The demultiplexer didn't drain pending samples before its final flush. This is what the old WaitForPendingSamples busy-loop was working around. The standard AgentDemultiplexer.Stop() already supports it: when dogstatsd_flush_incomplete_buckets is set, Stop first drains each time-sampler worker's sample channel (via the sentinel-nil shutdown/waitForShutdown protocol) so samples enqueued during step 1 land in the samplers, then forces a final flush to the serializer with incomplete buckets included. Both the drain and the flush are bounded together by aggregator_stop_timeout. So we no longer need a separate drain primitive — turning on the existing flag gives us a synchronous drain-then-flush, and WaitForPendingSamples was removed.
The async forwarder cancelled the worker context on stop, aborting in-flight payloads mid-transfer. We added a forwarder_stop_wait_for_inflight setting that lets those HTTP requests finish before the context is cancelled. We gated it because it introduces a behavioral change — the forwarder no longer stops immediately on Stop, it waits for in-flight transactions (bounded by forwarder_stop_timeout, after which any still-running request goroutines are left to finish on their own as the process exits). This is only appropriate for the "Stop is the last thing before the process exits" shape, which is exactly serverless-init; it may also be useful in other environments where the metrics agent is stopping and not coming back.

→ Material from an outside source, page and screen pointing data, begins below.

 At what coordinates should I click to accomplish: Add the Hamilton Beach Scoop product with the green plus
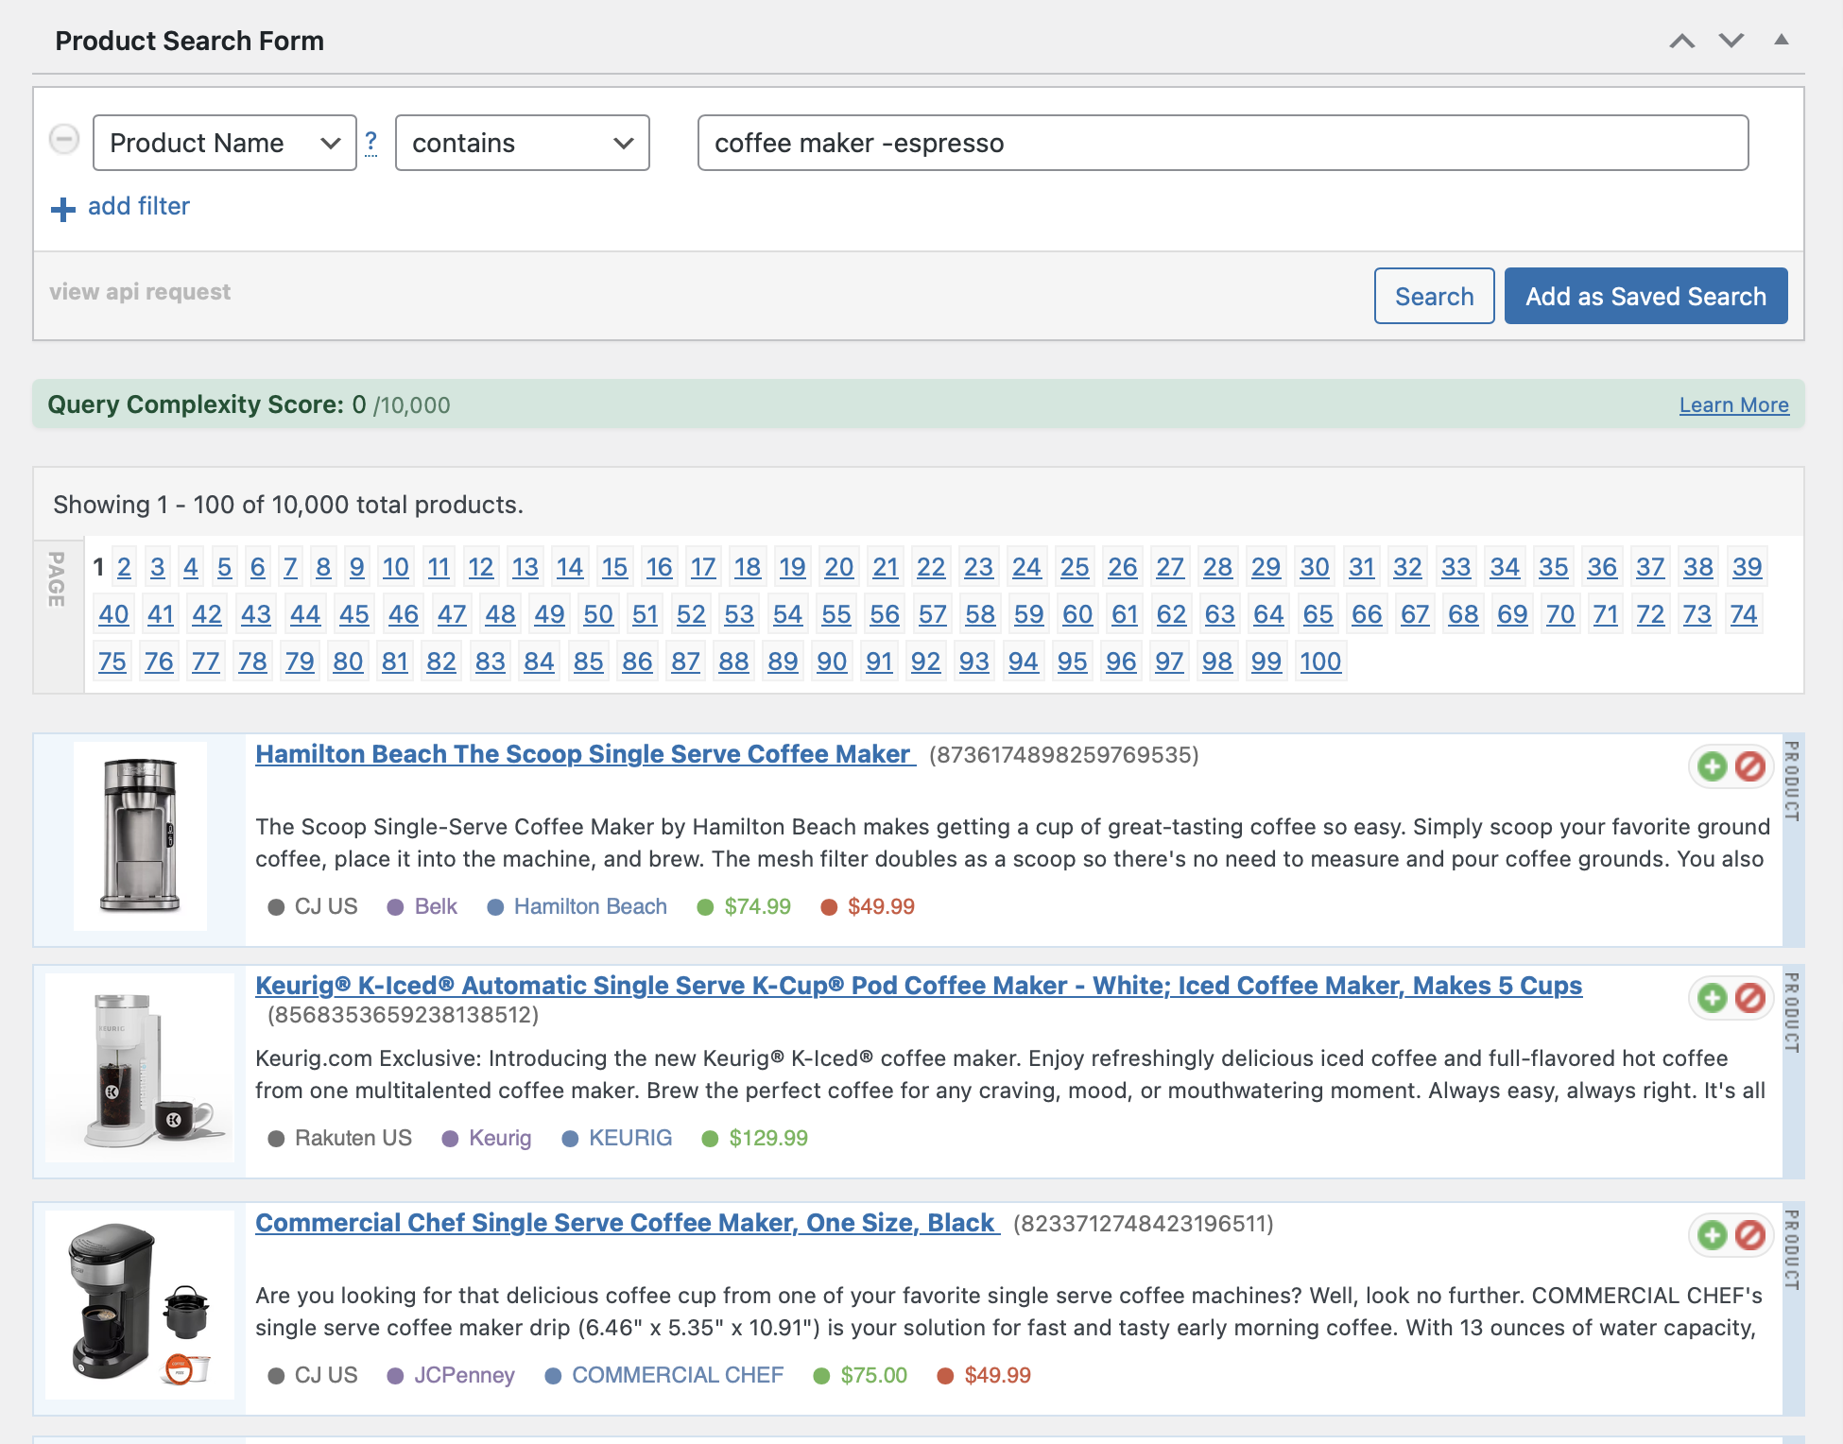(1712, 766)
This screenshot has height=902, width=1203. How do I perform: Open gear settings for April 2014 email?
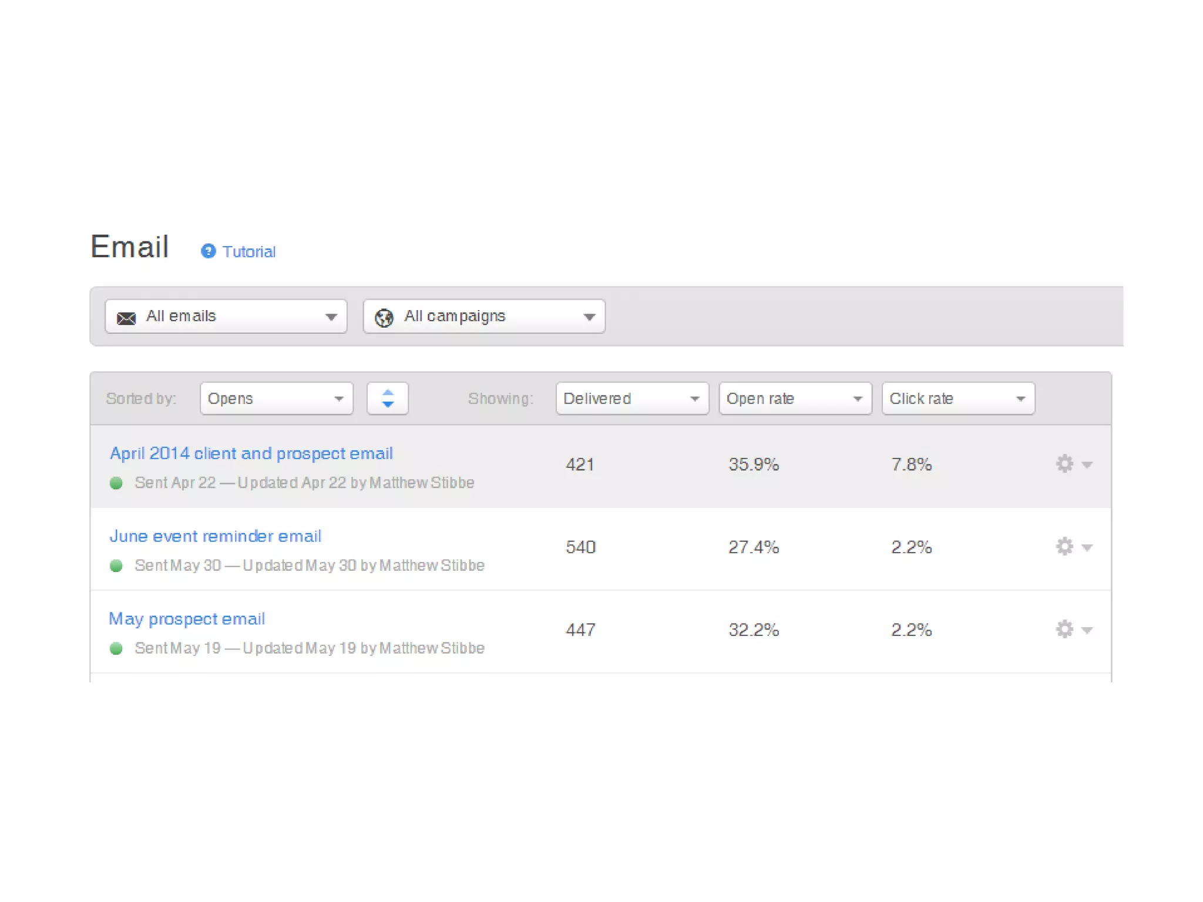(1064, 464)
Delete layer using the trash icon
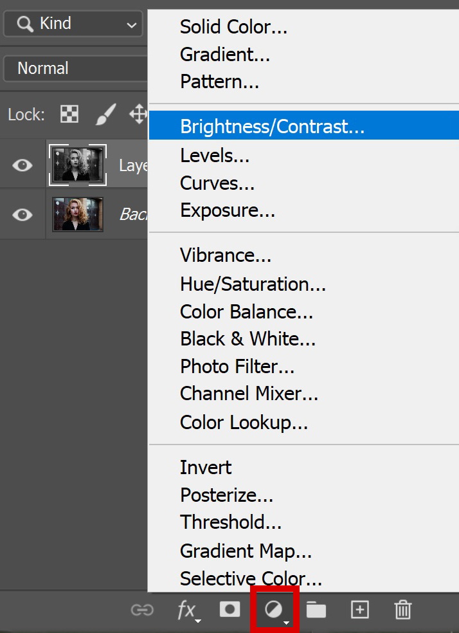459x633 pixels. coord(403,609)
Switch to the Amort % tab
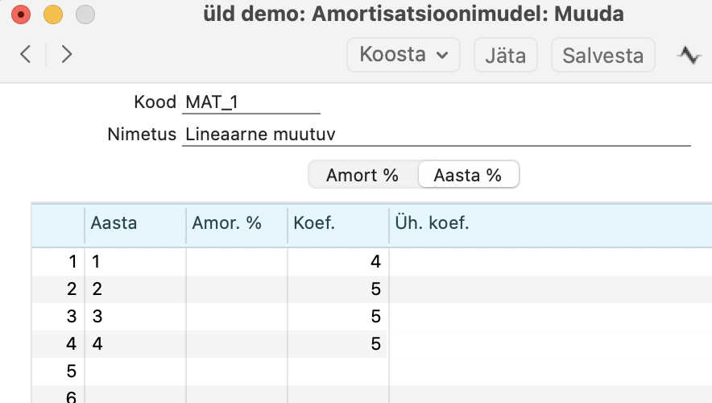The width and height of the screenshot is (712, 403). [x=362, y=175]
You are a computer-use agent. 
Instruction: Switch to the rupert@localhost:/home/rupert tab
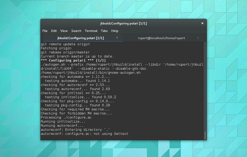(161, 38)
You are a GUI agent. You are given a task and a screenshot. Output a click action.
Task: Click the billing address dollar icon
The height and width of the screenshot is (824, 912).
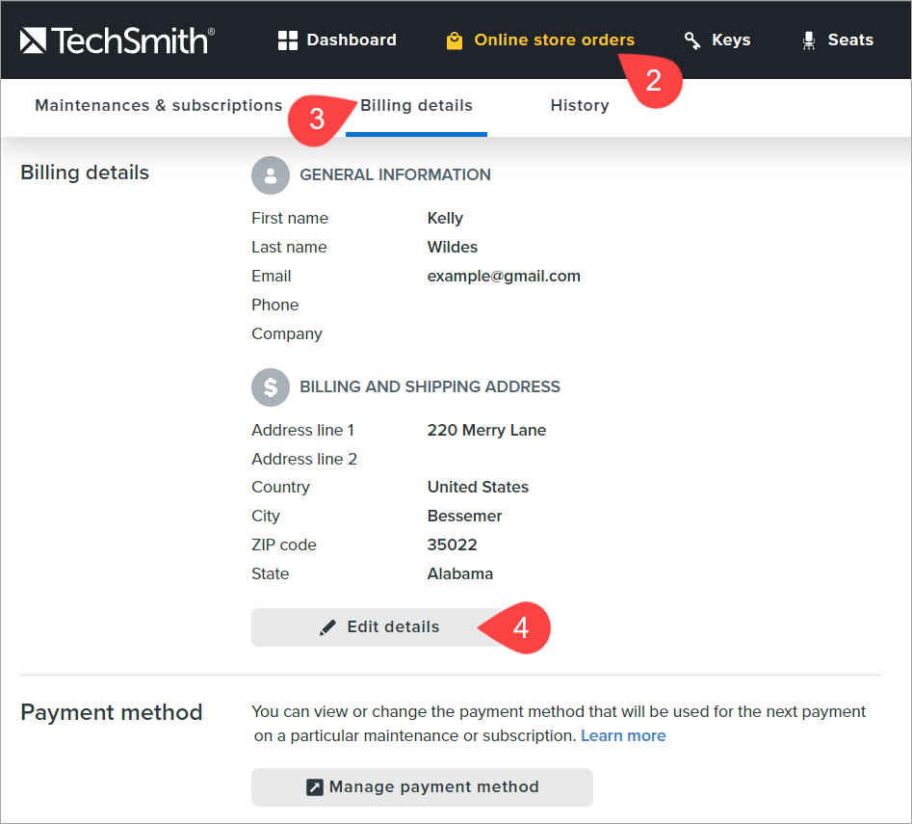point(271,387)
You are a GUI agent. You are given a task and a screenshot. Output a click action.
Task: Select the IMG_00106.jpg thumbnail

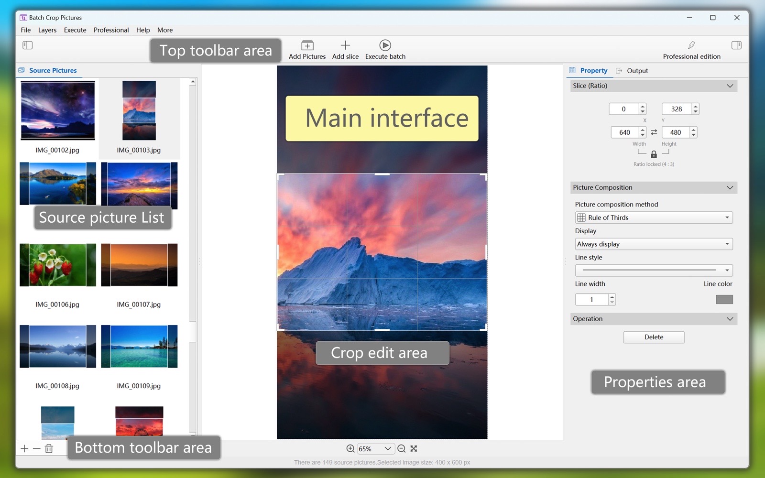(58, 265)
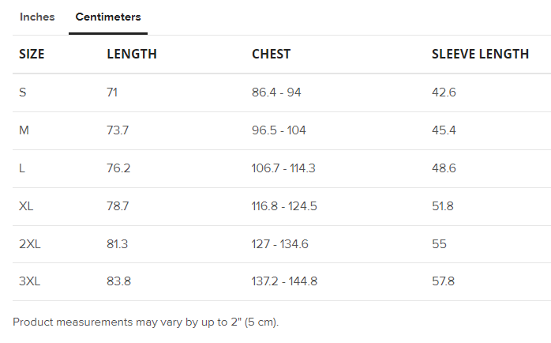
Task: Click the 73.7 length value
Action: pyautogui.click(x=118, y=130)
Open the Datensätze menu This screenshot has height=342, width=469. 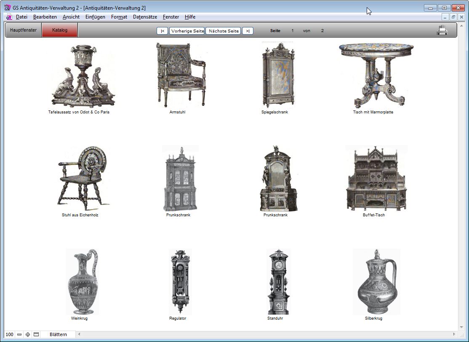tap(145, 17)
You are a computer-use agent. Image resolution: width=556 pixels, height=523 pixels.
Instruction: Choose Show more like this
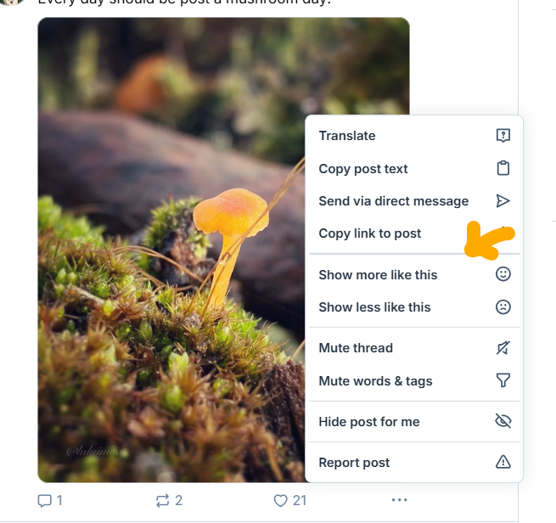(378, 275)
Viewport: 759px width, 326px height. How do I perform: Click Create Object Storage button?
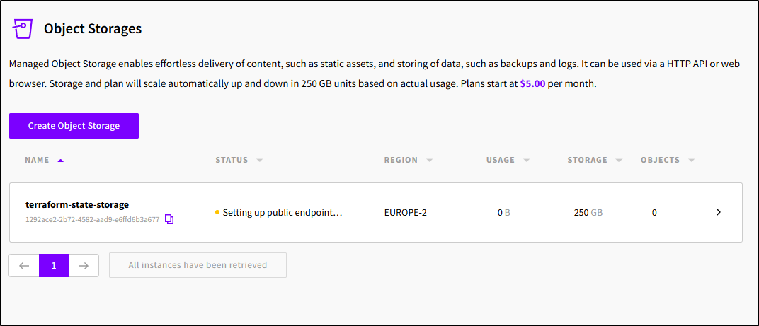(74, 126)
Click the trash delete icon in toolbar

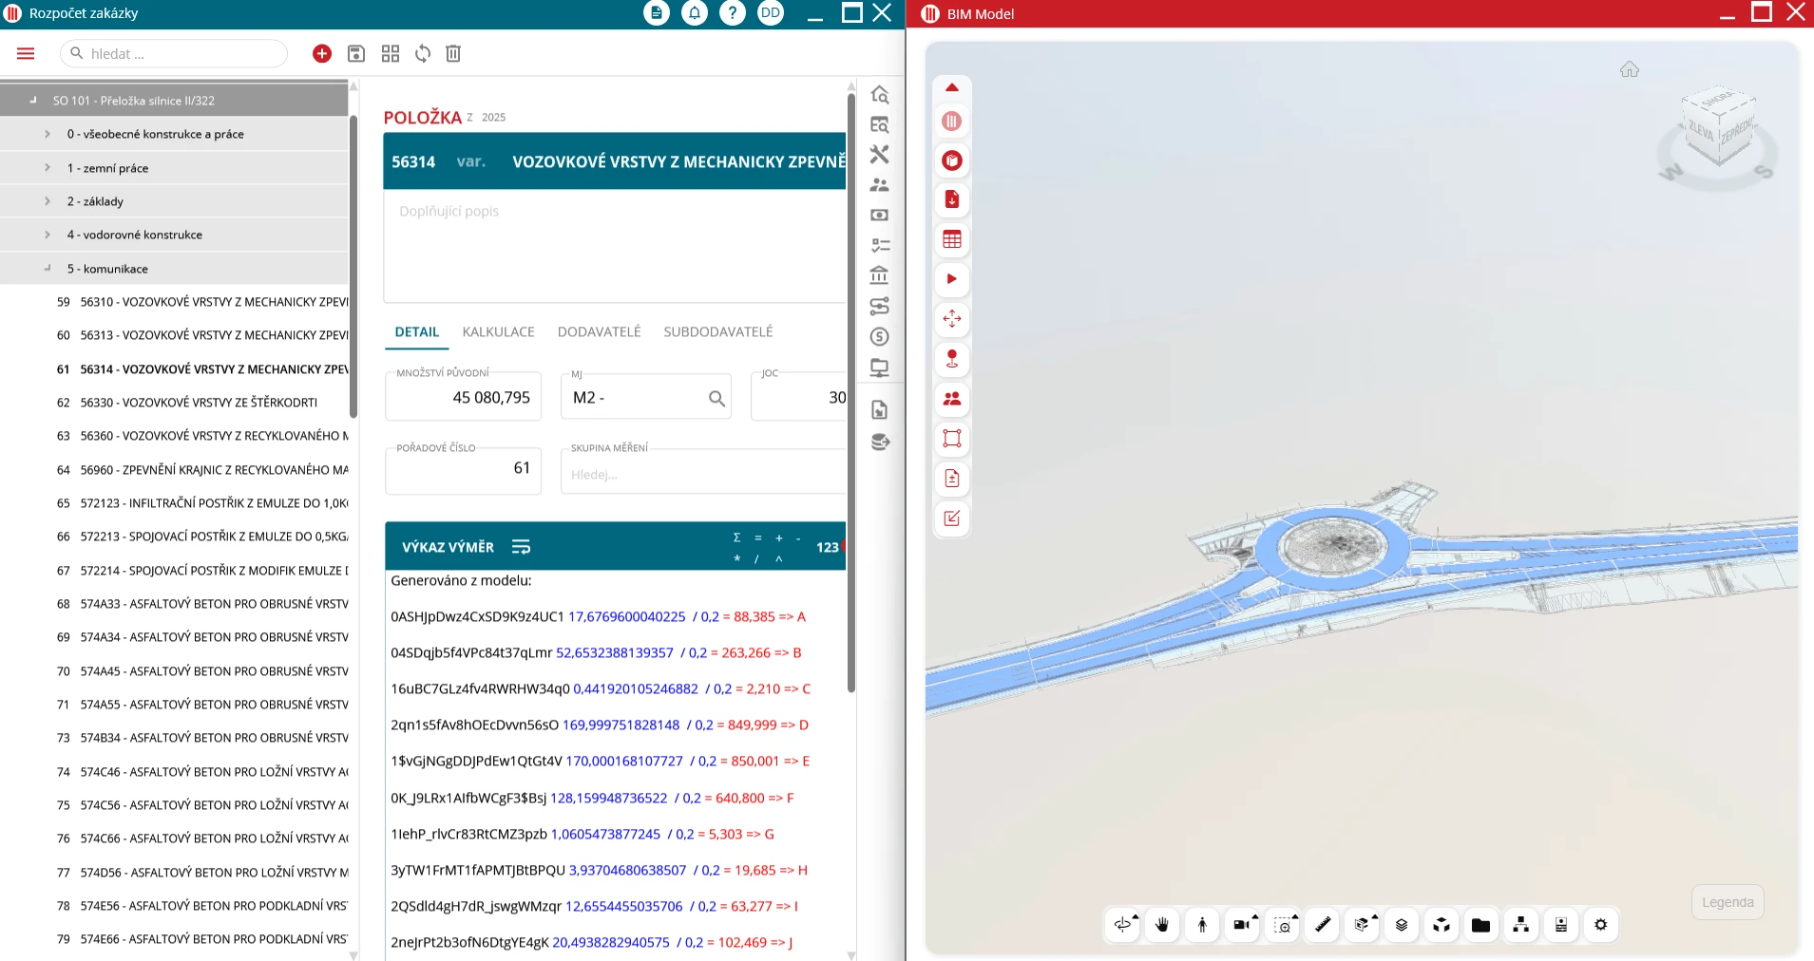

The net effect is that serverless-init's shutdown drains the entire pipeline end-to-end — batchers → samplers → serializer → forwarder — with each stage independently timeout-bounded so total shutdown stays inside the platform grace window (Cloud Run's 10s being the tightest).
Describe how you validated your changes
Unit testing. Running E2E tests and validating with self-monitoring and custom cloud run jobs test apps. The test apps generate 1k tasks that all stream a steady stream of metrics for a minute and then submit a large burst of metrics at the end. There are still occasionally some dropped metrics, which are confirmed to happen due to UDP packet drops at the OS level.